● **Stated problem A**
In the patch, which function resets its local variables when a recovery is detected?
● **Stated problem B**
Retype the portion of the listing that opens with the line containing "Task: Select the inet:fqdn column name" and closes with the line containing "[x=451, y=497]", both lines included.

Firstly, MigThrError enumeration is introduced to describe the error in
migration_detect_error() better. This gives the migration_thread() a
chance to know whether a recovery has happened.
Then, if a recovery is detected, migration_thread() will reset its local
variables to prepare for that.
Signed-off-by: Peter Xu <peterx@redhat.com>
---
migration/migration.c | 40 +++++++++++++++++++++++++++++-----------
1 file changed, 29 insertions(+), 11 deletions(-)
diff --git a/migration/migration.c b/migration/migration.c
index ecebe30..439bc22 100644
--- a/migration/migration.c
+++ b/migration/migration.c
@@ -2159,6 +2159,15 @@ static bool postcopy_should_start(MigrationState *s)
return atomic_read(&s->start_postcopy) || s->start_postcopy_fast;
}
+typedef enum MigThrError {
+ /* No error detected */
+ MIG_THR_ERR_NONE = 0,
+ /* Detected error, but resumed successfully */
+ MIG_THR_ERR_RECOVERED = 1,
+ /* Detected fatal error, need to exit */
+ MIG_THR_ERR_FATAL = 2,
+} MigThrError;
+
static int postcopy_resume_handshake(MigrationState *s)
{
qemu_mutex_lock(&s->resume_lock);
@@ -2209,10 +2218,10 @@ static int postcopy_do_resume(MigrationState *s)
/*
* We don't return until we are in a safe state to continue current
- * postcopy migration. Returns true to continue the migration, or
- * false to terminate current migration.
+ * postcopy migration. Returns MIG_THR_ERR_RECOVERED if recovered, or
+ * MIG_THR_ERR_FATAL if unrecovery failure happened.
*/
-static bool postcopy_pause(MigrationState *s)
+static MigThrError postcopy_pause(MigrationState *s)

● **Task data**
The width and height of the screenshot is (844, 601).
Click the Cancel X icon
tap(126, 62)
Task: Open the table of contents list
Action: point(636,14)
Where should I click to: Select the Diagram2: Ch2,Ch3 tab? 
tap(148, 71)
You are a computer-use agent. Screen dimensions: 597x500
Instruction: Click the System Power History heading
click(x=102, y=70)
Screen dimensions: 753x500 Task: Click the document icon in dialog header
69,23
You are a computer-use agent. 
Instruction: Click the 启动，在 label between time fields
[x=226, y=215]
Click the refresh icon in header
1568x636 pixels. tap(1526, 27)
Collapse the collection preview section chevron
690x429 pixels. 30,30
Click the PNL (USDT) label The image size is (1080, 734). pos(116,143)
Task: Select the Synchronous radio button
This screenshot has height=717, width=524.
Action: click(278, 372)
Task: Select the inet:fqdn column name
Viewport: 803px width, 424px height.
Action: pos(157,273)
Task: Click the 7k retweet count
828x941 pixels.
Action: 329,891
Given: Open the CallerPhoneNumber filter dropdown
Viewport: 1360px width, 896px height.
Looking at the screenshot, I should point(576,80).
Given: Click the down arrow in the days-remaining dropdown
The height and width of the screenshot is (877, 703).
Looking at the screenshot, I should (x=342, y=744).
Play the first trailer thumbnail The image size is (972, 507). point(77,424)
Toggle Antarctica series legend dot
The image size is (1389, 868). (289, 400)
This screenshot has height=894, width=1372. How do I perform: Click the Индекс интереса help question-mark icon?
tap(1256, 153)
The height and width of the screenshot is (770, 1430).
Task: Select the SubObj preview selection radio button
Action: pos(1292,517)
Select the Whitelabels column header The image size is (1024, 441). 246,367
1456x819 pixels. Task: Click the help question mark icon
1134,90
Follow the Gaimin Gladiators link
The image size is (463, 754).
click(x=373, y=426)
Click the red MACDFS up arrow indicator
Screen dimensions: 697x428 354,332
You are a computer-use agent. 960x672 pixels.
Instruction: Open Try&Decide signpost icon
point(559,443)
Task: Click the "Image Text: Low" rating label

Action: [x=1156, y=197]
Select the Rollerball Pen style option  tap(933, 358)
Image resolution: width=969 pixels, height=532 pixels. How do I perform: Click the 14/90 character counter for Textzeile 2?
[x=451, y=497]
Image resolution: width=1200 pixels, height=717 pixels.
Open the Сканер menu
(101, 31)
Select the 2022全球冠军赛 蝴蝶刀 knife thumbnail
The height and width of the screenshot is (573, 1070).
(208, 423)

● **Solution A**
migration_thread()

● **Solution B**
Task: Select the inet:fqdn column name
Viewport: 803px width, 424px height.
Action: pos(157,273)
Task: Click the 7k retweet count
828x941 pixels.
Action: 329,891
Given: Open the CallerPhoneNumber filter dropdown
Viewport: 1360px width, 896px height.
Looking at the screenshot, I should point(576,80).
Given: Click the down arrow in the days-remaining dropdown
The height and width of the screenshot is (877, 703).
Looking at the screenshot, I should (x=342, y=744).
Play the first trailer thumbnail The image size is (972, 507). point(77,424)
Toggle Antarctica series legend dot
The image size is (1389, 868). (289, 400)
This screenshot has height=894, width=1372. How do I perform: Click the Индекс интереса help question-mark icon?
tap(1256, 153)
The height and width of the screenshot is (770, 1430).
Task: Select the SubObj preview selection radio button
Action: pos(1292,517)
Select the Whitelabels column header The image size is (1024, 441). 246,367
1456x819 pixels. Task: Click the help question mark icon
1134,90
Follow the Gaimin Gladiators link
The image size is (463, 754).
click(x=373, y=426)
Click the red MACDFS up arrow indicator
Screen dimensions: 697x428 354,332
You are a computer-use agent. 960x672 pixels.
Instruction: Open Try&Decide signpost icon
point(559,443)
Task: Click the "Image Text: Low" rating label

Action: [x=1156, y=197]
Select the Rollerball Pen style option  tap(933, 358)
Image resolution: width=969 pixels, height=532 pixels. How do I perform: Click the 14/90 character counter for Textzeile 2?
[x=451, y=497]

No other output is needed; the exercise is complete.